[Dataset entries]

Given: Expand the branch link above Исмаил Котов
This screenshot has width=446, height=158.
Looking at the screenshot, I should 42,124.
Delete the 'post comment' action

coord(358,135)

Work to be completed:
Copy out every record exactly.

Answer to this task:
Given: Expand the branch link above Исмаил Котов
This screenshot has width=446, height=158.
Looking at the screenshot, I should 42,124.
Delete the 'post comment' action

coord(358,135)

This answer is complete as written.